The v1 collector writes to these named sections of the performance manifest domain:

Sub-domain	Content
`nodes`	Per-node CPU utilization, memory pressure, and uptime snapshot
`compute`	Cluster-wide vCPU and memory allocation vs. capacity with overcommit indicators
`storage`	Storage IOPS, throughput, latency, and cache hit-ratio baselines
`networking`	Network throughput and adapter error counts
`outliers`	Nodes or workloads that significantly exceed utilization norms
`events`	Recent Health Service events and cluster health faults
`summary`	Aggregate performance risk signals — high-CPU nodes, high-memory nodes, and alert counts

Current Collector Depth¶

Current v1 collection also covers:

RDMA and host-network performance counters where available.
CSV cache and storage-latency context used for platform health interpretation.
Event-log aggregation and outlier detection across the nodes.
Point-in-time performance baselines that feed management and technical report sections.

Why It Matters¶

Ranger should not stop at static inventory.
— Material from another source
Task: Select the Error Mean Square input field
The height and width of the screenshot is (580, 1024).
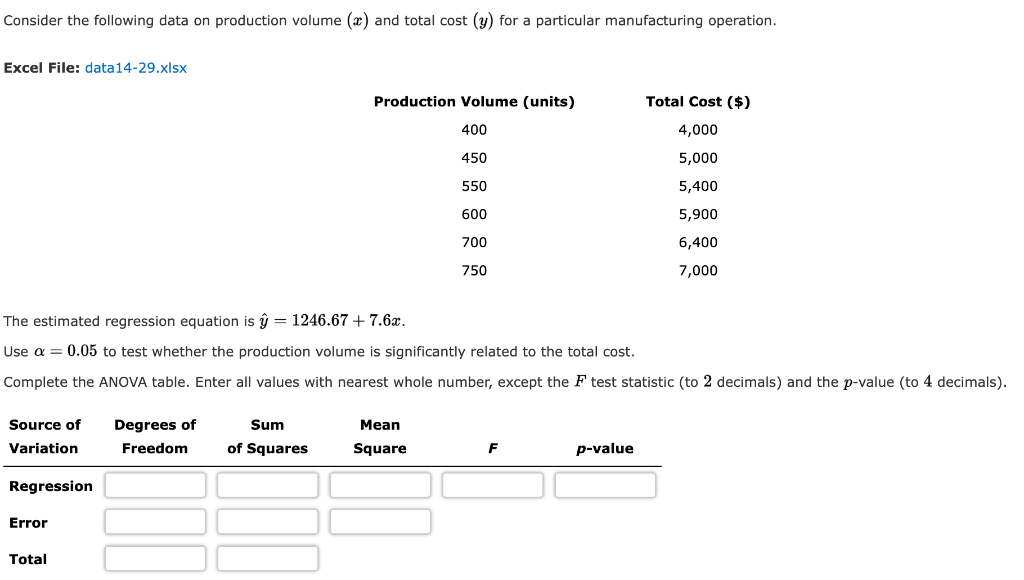Action: [x=380, y=521]
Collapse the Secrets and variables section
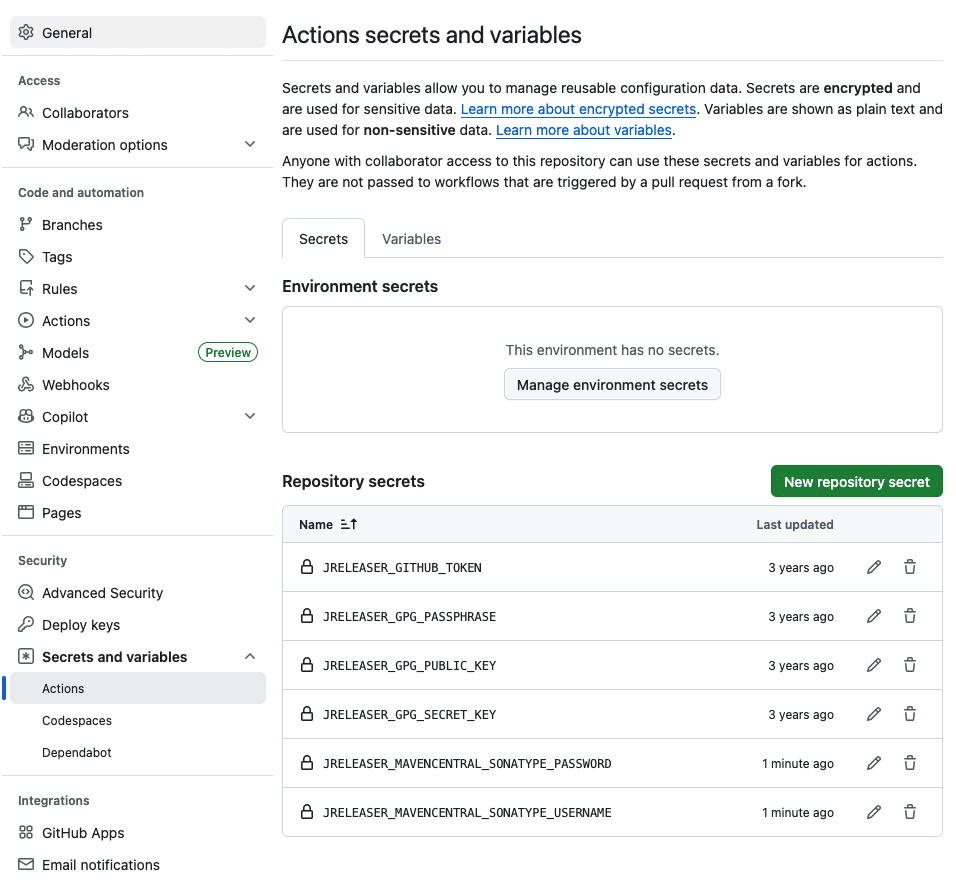956x887 pixels. point(250,657)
A short-horizon operational baseline helps explain whether a healthy-looking design is currently under stress, degraded, or simply under-observed.
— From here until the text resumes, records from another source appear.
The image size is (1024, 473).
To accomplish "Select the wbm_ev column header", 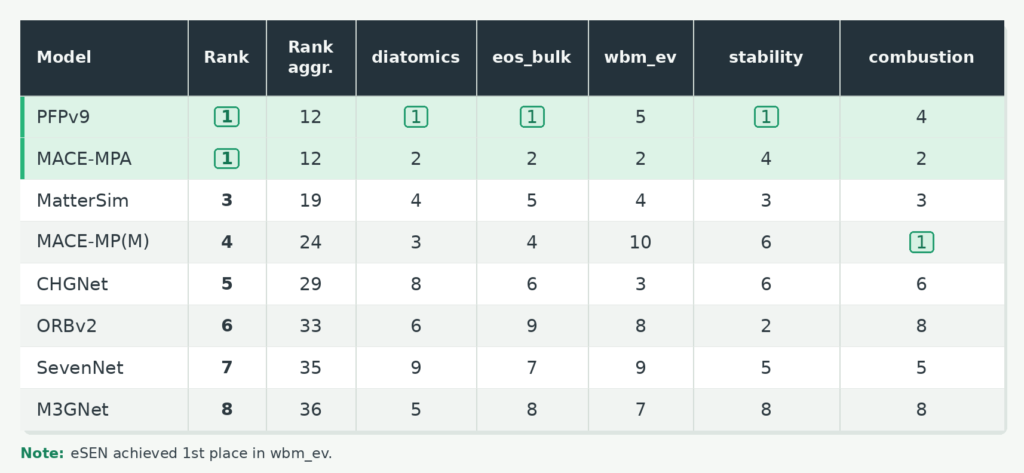I will tap(641, 57).
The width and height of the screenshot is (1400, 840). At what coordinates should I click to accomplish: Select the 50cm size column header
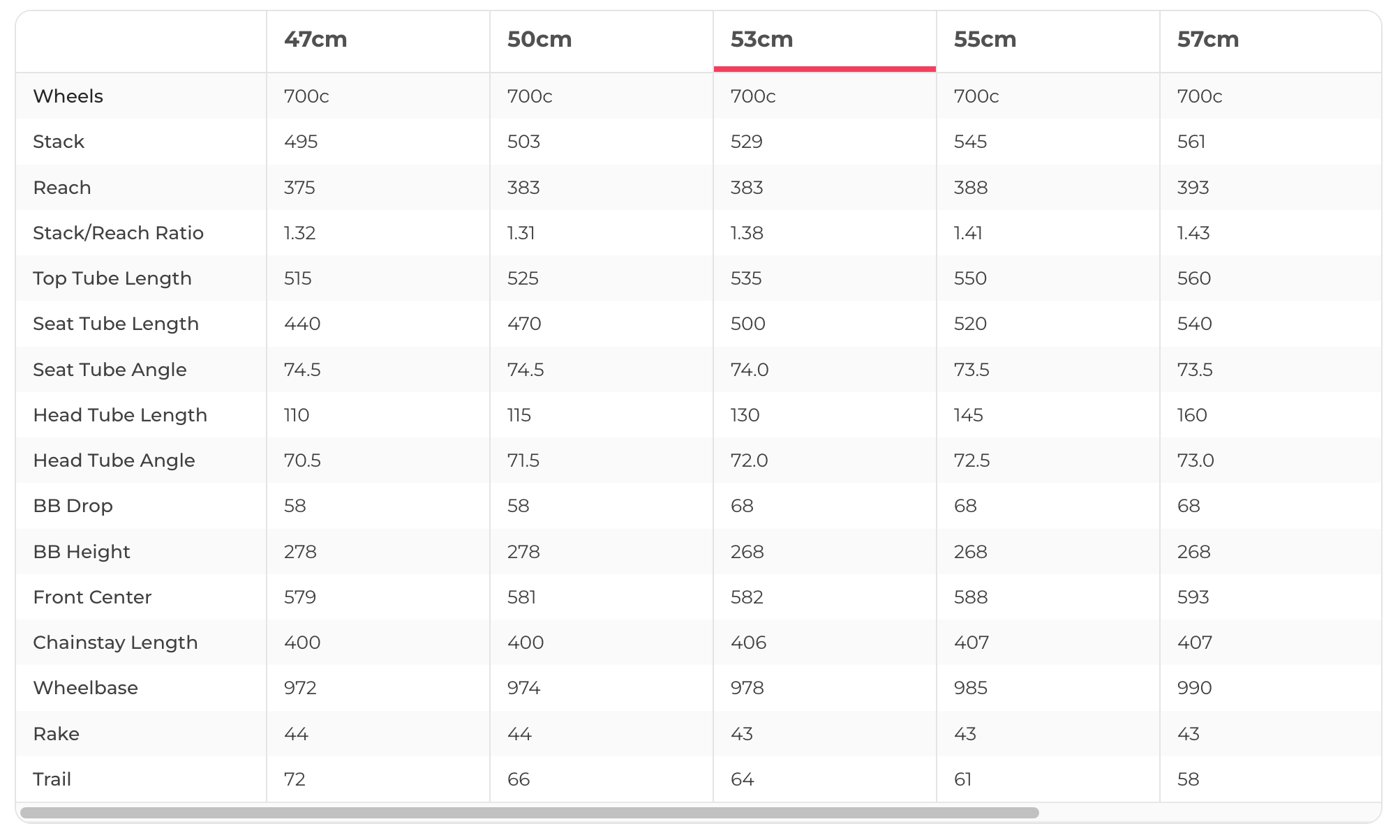tap(539, 40)
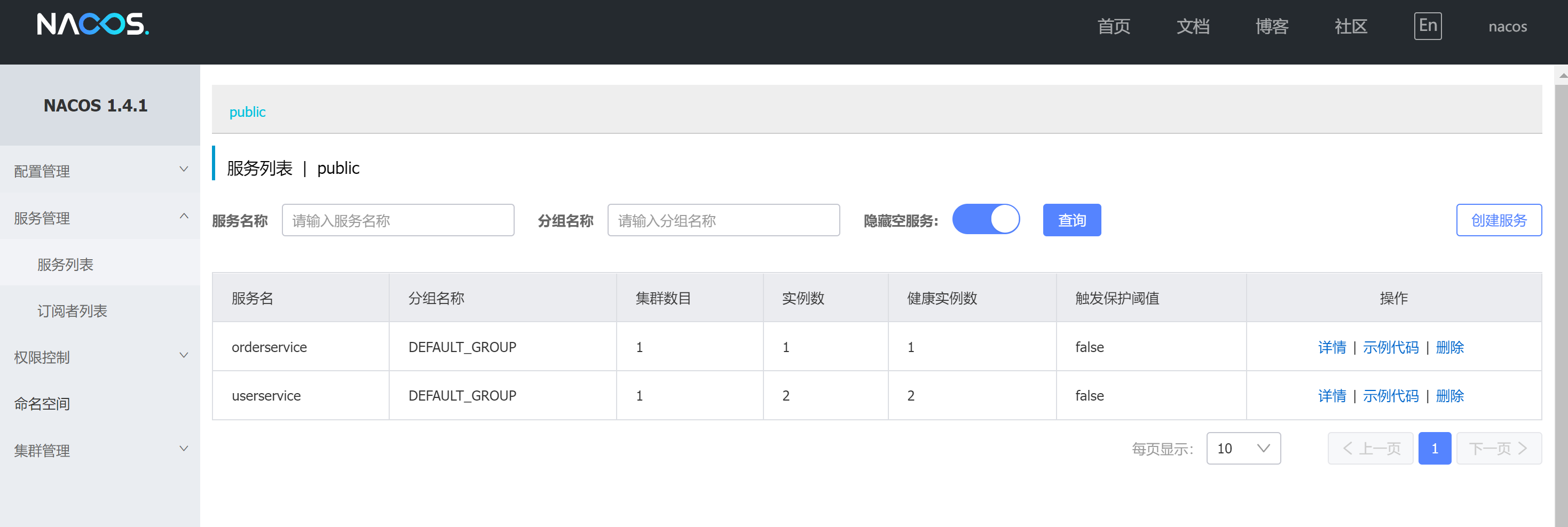Image resolution: width=1568 pixels, height=527 pixels.
Task: Select the public namespace tab
Action: point(247,112)
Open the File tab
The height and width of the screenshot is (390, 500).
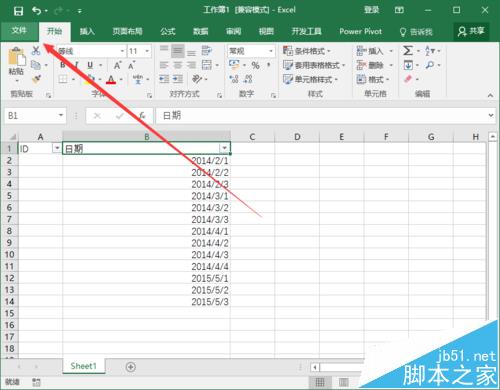19,31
Connectivity and Credentials¶

Requirement	Purpose
WinRM / PowerShell remoting	Host-side performance and event data
Cluster credential	Required
Optional Azure credential	Useful for Azure Monitor, metrics, alerts, and HCI Insights correlation

Default Behavior¶

This domain should run by default when cluster credentials are available.
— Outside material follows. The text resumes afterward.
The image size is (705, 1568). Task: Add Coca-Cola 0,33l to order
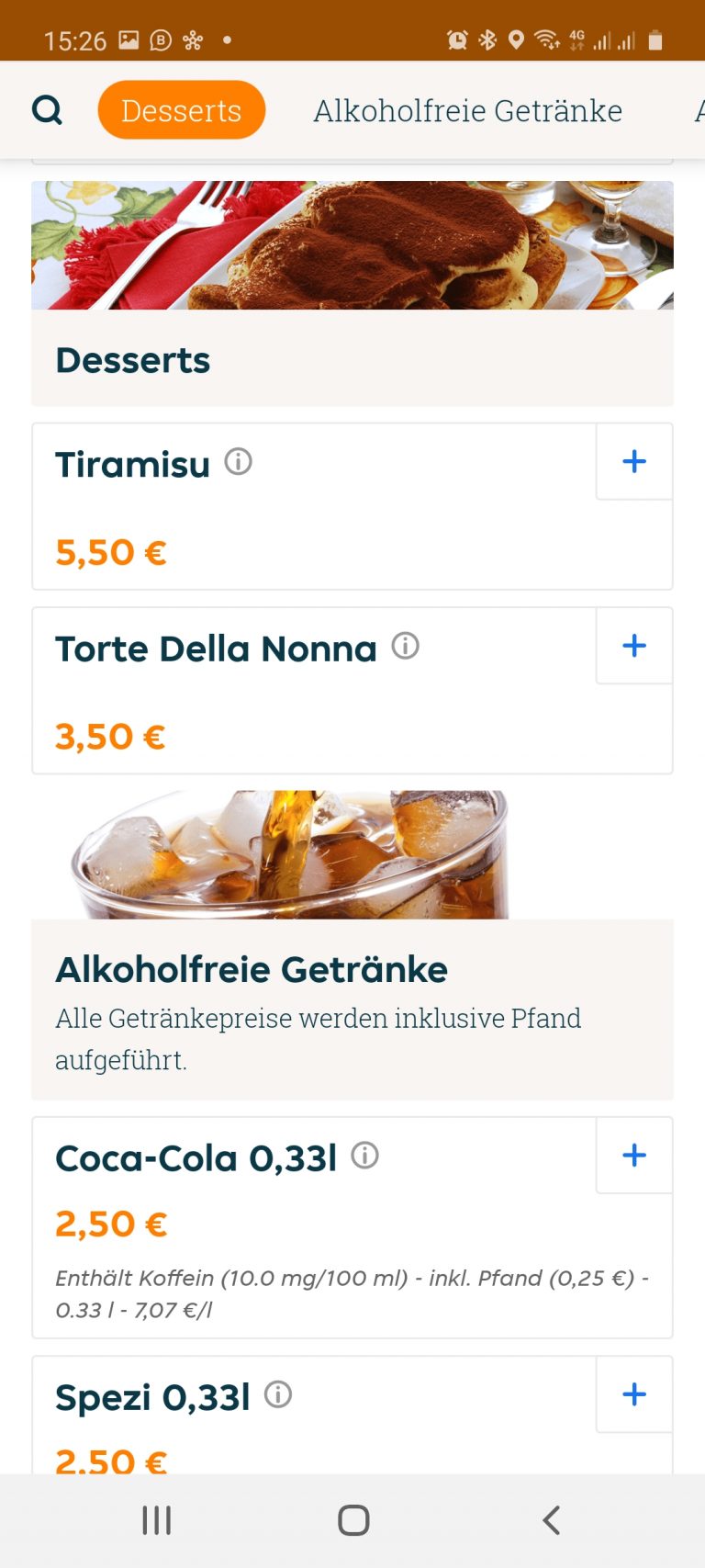point(634,1155)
Azure-side observability overlays should be partial or skipped when Azure credentials are missing.

Variant Behavior¶

Hyperconverged¶

Baseline host, storage, and network metrics apply directly.

Disconnected Operations¶

Monitoring paths differ because local control-plane observability matters more than public Azure telemetry assumptions.

Multi-Rack Preview¶

Performance interpretation may need to respect managed networking and SAN-backed storage rather than assuming standard hyperconverged behaviors.

Example Manifest Data¶

A successful collect produces entries like this:

{
  "id": "managementPerformance",
  "status": "success",
  "domains": {
    "performance": {
      "nodes": [
        { "host": "tplabs-01-n01", "cpuUsagePercent": 12.4, "memoryUsedGB": 148,
          "memoryTotalGB": 256, "uptimeDays": 14 },
        { "host": "tplabs-01-n02", "cpuUsagePercent": 8.1, "memoryUsedGB": 132,
          "memoryTotalGB": 256, "uptimeDays": 14 }
      ],
      "storage": {
        "iopsRead": 4821, "iopsWrite": 2310,
        "latencyReadMs": 0.4, "latencyWriteMs": 0.6,
        "cacheHitRatePercent": 94.2
      },
      "outliers": [],
      "summary": { "highCpuNodeCount": 0, "highMemoryNodeCount": 0, "activeAlertCount": 0 }
    }
  }
}

Common Findings¶

Finding	Severity	What it means
Node CPU utilization above 80%	Warning	Host is under significant compute load at time of collection; investigate workload distribution
Node memory utilization above 90%	Warning	Memory pressure detected; workload consolidation may be needed
Storage latency above threshold	Warning	Read or write latency is elevated; investigate cache hit rate and disk health
Storage cache hit rate below 80%	Warning	Cache is not effective; working set may exceed cache capacity
Active Health Service alerts	Warning	Cluster has open health faults; investigate before treating run data as a clean baseline

Partial Status¶

status: partial on the performance collector means:

Per-node CPU/memory snapshots succeeded on some nodes but not others
Azure Monitor overlay (HCI Insights, DCR state) failed while local performance counters succeeded — local baseline is still valid
Event-log aggregation timed out while compute and storage metrics succeeded

Local performance snapshots are collected independently of Azure Monitor. Azure Monitor absence does not invalidate the on-premises performance baseline.

Domain Dependencies¶

Depends on the cluster-and-node domain for a node list. Azure Monitor overlay sections also depend on valid targets.azure configuration and an active Azure credential.

Evidence Boundaries¶

Direct discovery: host-side utilization and event snapshots
Azure-side discovery: Azure Monitor, alerts, DCRs, and HCI Insights context
Manual/imported evidence: operator-supplied baselines or SLO context when needed

v1 and Future Boundaries¶

v1 should provide a useful snapshot and anomaly framing.

It should not promise long-term trending, forecasting, or full APM-style workload performance analysis.